The first question that many patients who have been diagnosed with an adrenal adenoma ask is what is the life expectancy, but the good news is that with the correct treatment, the prognosis is excellent and patients should enjoy a normal life expectancy.
Although some people think that an adrenal adenoma is a form of cancer, this is not the case. Although an adrenal adenoma is a tumour of the adrenal gland, it is benign which means that it is non-cancerous. There are two types of adrenal adenoma, functioning and non-functioning. Non-functioning adenomas require no treatment at all as they do not produce hormones or cause any symptoms or medical issues. In these cases, the life expectancy of patients is unaffected.
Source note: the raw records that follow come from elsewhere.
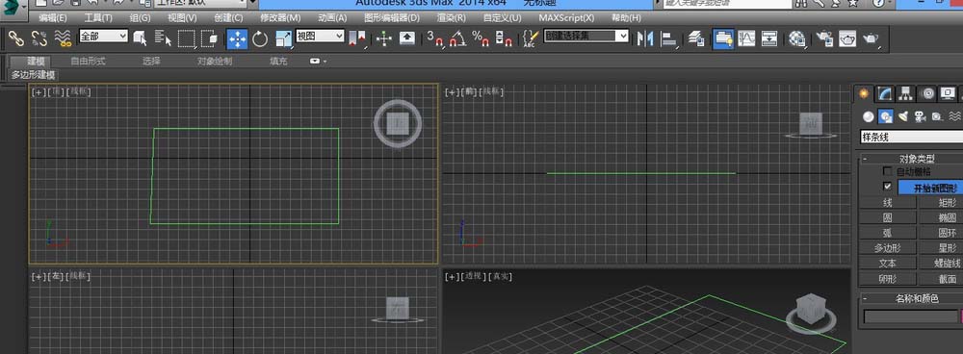This screenshot has width=963, height=354.
Task: Select the Move tool in toolbar
Action: pos(237,38)
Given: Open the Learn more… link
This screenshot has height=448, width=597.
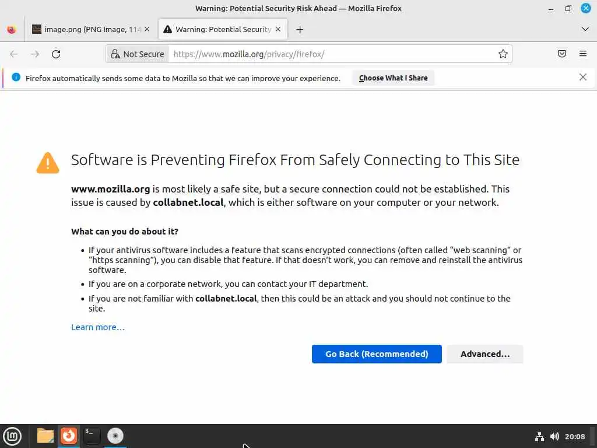Looking at the screenshot, I should tap(98, 327).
If the patient is suffering from a functioning adenoma, their life expectancy is still excellent as long as they receive the required treatment to treat the associated medical issues and to remove the gland.
Functioning adrenal adenomas cause too many steroid hormones to be produced which cause their own medical problems. Too much cortisol results in Cushing's Syndrome while an excessive amount of aldosterone results in Conn's Syndrome. Adenomas can also release excessive amounts of male sex hormones which result in excessive hair growth and acne. The good news is that all of these conditions can be treated effectively once they have been diagnosed, ensuring that patients' life expectancy is not affected.
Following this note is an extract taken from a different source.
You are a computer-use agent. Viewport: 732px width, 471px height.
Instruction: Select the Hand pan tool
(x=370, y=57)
Patients who have developed Cushing's Syndrome because of a functioning adenoma may experience a range of symptoms including central obesity and weight gain, spots, headache and back pain, impotence, hypertension, osteoporosis, depression and excessive hair. There are medications which can be given to reduce the amount of steroid hormones being produced and these can be given in some cases, although surgery to remove the adrenal gland is the best and most permanent solution. If left untreated, the associated complications of Cushing's Syndrome including hypertension and osteoporosis can cause further long term health implications.
The excessive amounts of aldosterone released by adenomas cause patients to develop Conn's Syndrome, and the primary and usually only symptom of this condition is high blood pressure. As untreated hypertension can cause heart problems, putting patients at risk of strokes and cardiac arrests, it is important to identify and treat the condition as soon as possible, however while waiting for surgery, patients can be given a drug which acts to block the effects of aldosterone.
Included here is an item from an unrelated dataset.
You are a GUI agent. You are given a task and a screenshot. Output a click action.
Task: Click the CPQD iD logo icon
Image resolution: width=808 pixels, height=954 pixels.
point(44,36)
The only effective treatment to cure this condition is to surgically remove the adrenal gland which contains the tumour. This procedure is called an adrenalectomy and may be performed through standard surgery or via keyhole surgery. This type of procedure is no more risky than any other type of surgery although in some cases the spleen also has to be removed as part of the operation in which case the patient is at risk of pneumonia and meningitis and will therefore usually be vaccinated against both of these conditions before the surgery is carried out. Following surgery, the patient will experience no further symptoms and their life expectancy should return to normal.
As long as the patient's condition is diagnosed and treated as quickly as possible, their life expectancy is excellent. It is therefore very important to thoroughly investigate any symptoms such as high blood pressure and any of the symptoms of Cushing's Syndrome thoroughly in order to determine whether a benign tumour of the adrenal gland is the cause. This will enable the arrangement of the surgery which is essential to treat the condition.